Input records:

▽

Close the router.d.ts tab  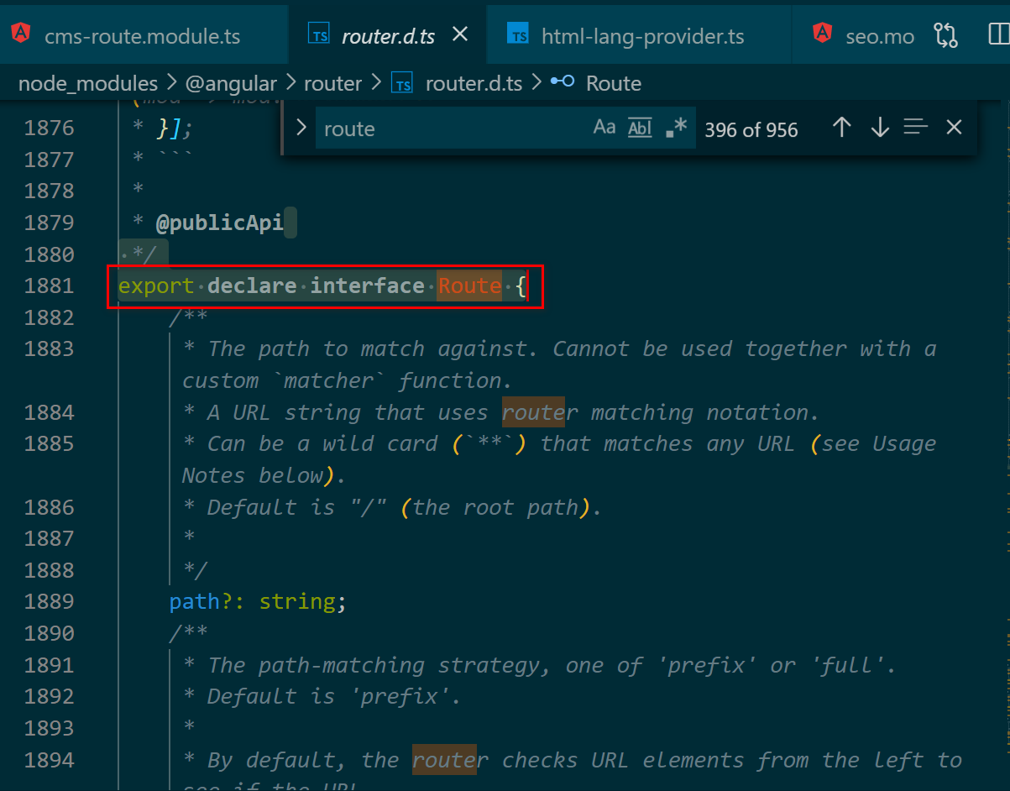[x=460, y=34]
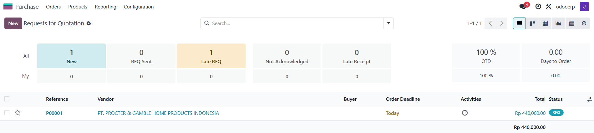Open the optional columns adjust menu
Image resolution: width=594 pixels, height=133 pixels.
[589, 99]
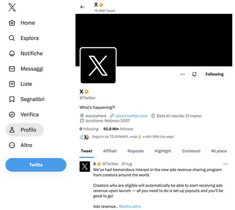Screen dimensions: 235x210
Task: Switch to the Highlight tab
Action: coord(163,151)
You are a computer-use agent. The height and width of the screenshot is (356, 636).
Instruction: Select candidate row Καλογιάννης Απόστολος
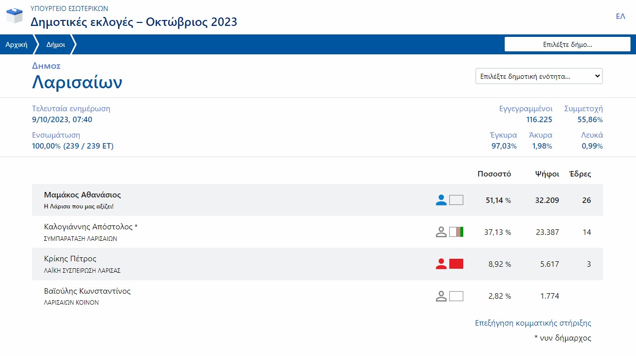(x=90, y=227)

△

Task instructions:
Update the stretch from the line containing "You are a computer-use" through the end of the data by replacing "candidate row" with "candidate entry" and leaving everything else unchanged. Give only those lines, and leave the pictures out of your answer.

Result for this task:
You are a computer-use agent. The height and width of the screenshot is (356, 636).
Instruction: Select candidate entry Καλογιάννης Απόστολος
(x=90, y=227)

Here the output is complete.